In 2019, the Port of Virginia embarked on a massive $450 million dredging project to both widen and deepen its shipping channel to make it the widest and deepest harbor on the East Coast.
In March 2024, the widening portion of the project was complete, opening the doors to two ultra-large container vessels to pass by at the same time, and getting rid of a major obstacle. Experts say the port has seen a difference over the past year.
In fiscal 2024, the port processed 3.5 million 20-foot equivalent units, or TEUs, a 2% increase over fiscal year 2023, and ship calls increased 5% to 1,733 in 2024.
“The completion of the widening is certainly a big deal,” says David White, executive director of the Virginia Maritime Association. “What it has done is removed essentially a bottleneck in our port operations.”
In the old days, two ships could pass at a time, but then vessels got larger, White explains, and the port had to restrict ships to one-way traffic. But now, they’ve gotten the port back to a place where it can have “two-way ship traffic 24/7,” he says.
These ships can carry more than 20,000 TEU cargo units. Previously, the largest ship that called at the Port of Virginia was the CMA CGM Marco Polo, with a capacity of 16,022 TEUs. It called at the port in 2021 and also broke the East Coast’s big-ship record, according to CMA CGM, a French shipping giant with its U.S. headquarters in Norfolk.
But the Port of Virginia hasn’t seen any record-setters in terms of size “in a while,” says Joe Harris, a port spokesman. Nonetheless, the port offers direct services to more than 45 countries and indirect service to more than 200 countries, with top trade partners being China, Germany, Belgium and the Netherlands, according to the Hampton Roads Alliance.
There are also weekly vessel calls to Asia and Europe, and last July, the port announced new last-out vessel calls for the Indian subcontinent, giving the port a direct link to India and Pakistan, which Stephen A. Edwards, CEO and executive director of the Virginia Port Authority, called “an up-and-coming market and an area that holds a lot of trade potential.”
“There is a lot of interest and growing cargo volumes in this trade lane,” he said in a statement. “This is an excellent opportunity for exporters of agricultural products, like cotton and grain, to quickly get their products to this area of the world.”
Of course, the widening project has been under the watchful eye of the Coast Guard.
“Throughout this process, the Coast Guard has been focused on the safety and security of the port,” a spokesperson for the U.S. Coast Guard’s Waterways Management team at Sector Virginia said in a statement. “With the widening and deepening of the port, we no longer have to shut down the port with a one-way traffic constriction, which allows for two-way traffic with ultra-large container ships from all over the world.”
As for the deepening project’s completion, which will make the harbor 55 feet deep, that’s expected to be finished in late fall, White says.
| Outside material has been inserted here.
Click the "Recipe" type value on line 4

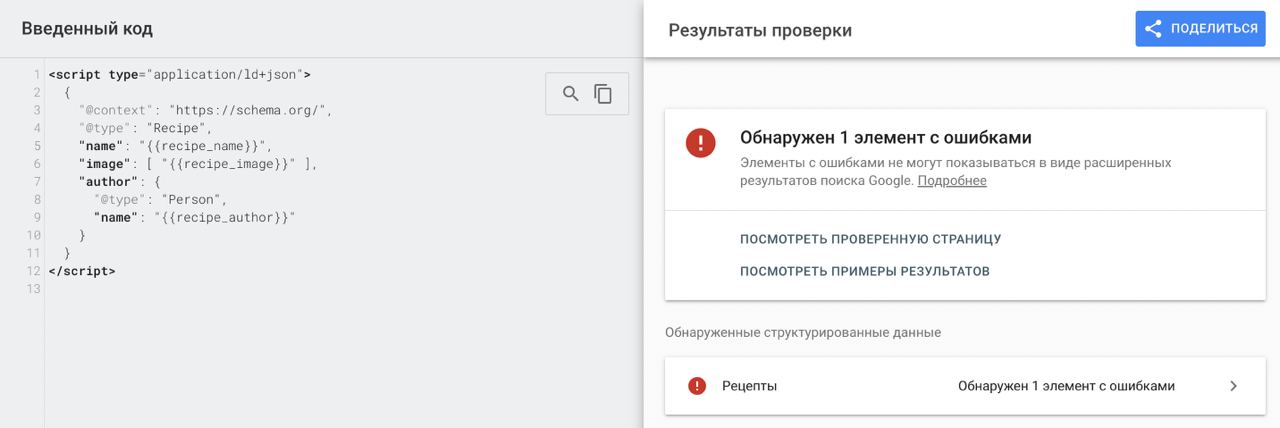coord(179,128)
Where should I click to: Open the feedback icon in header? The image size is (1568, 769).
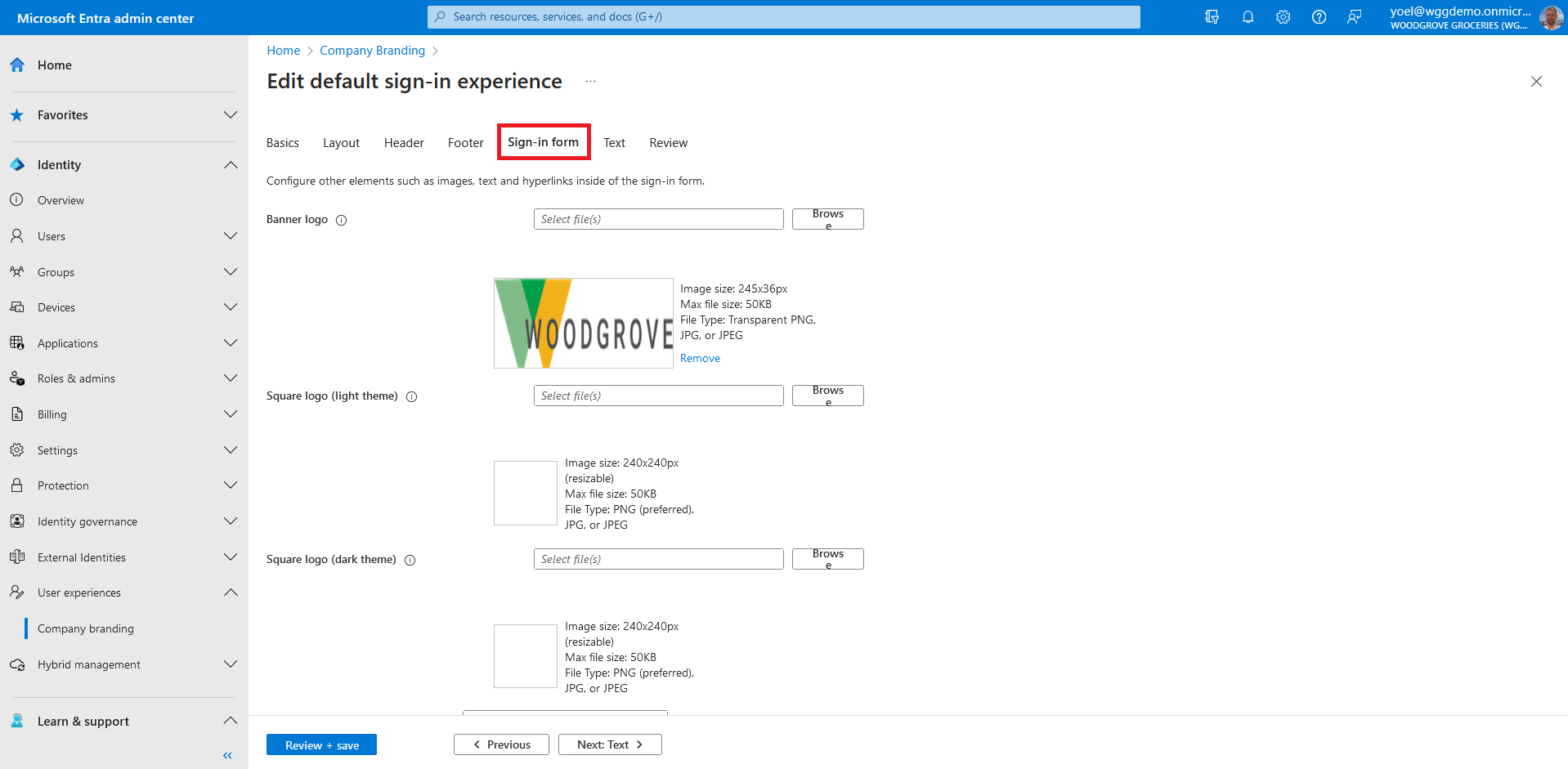pos(1355,17)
At that point, he expects the port will start to see more first-in, last-out services where container lines take fullest advantage to load deeper.
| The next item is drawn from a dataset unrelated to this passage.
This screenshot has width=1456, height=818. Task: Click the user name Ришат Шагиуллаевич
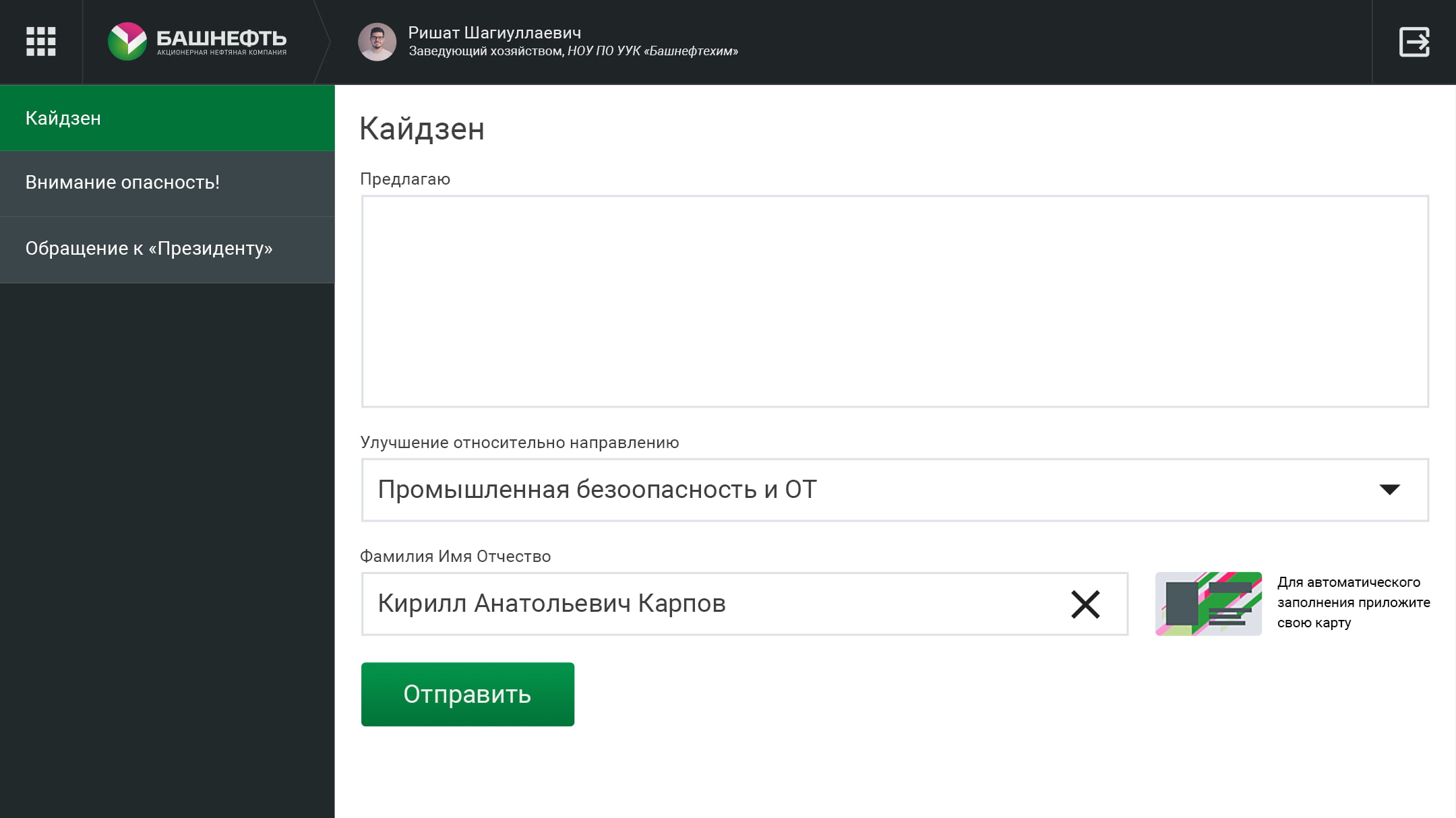tap(494, 32)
“The widening in itself hasn’t really changed much in terms of where ships are coming from or the type set of ships that we’re seeing,” White says. “With that said, we now have far more traffic related to the offshore wind project than we had used to have,” as well as more cruise ships.
Dominion Energy is about halfway through its $10.7 billion Coastal Virginia Offshore Wind farm (CVOW), which will be the largest offshore wind project in the United States, producing 2.6 gigawatts of power, enough electricity for 660,000 homes. Despite a halt to federal approval of new offshore wind projects under President Donald Trump, CVOW received all of its necessary approvals before his second term began Jan. 20, so work on the project is moving full speed ahead to expected completion in 2026.
“There are some unique vessels calling Portsmouth Marine Terminal carrying cargo for the CVOW offshore wind project, and they are visible because they’re so unique looking, but their size doesn’t require any special treatment,” Harris says.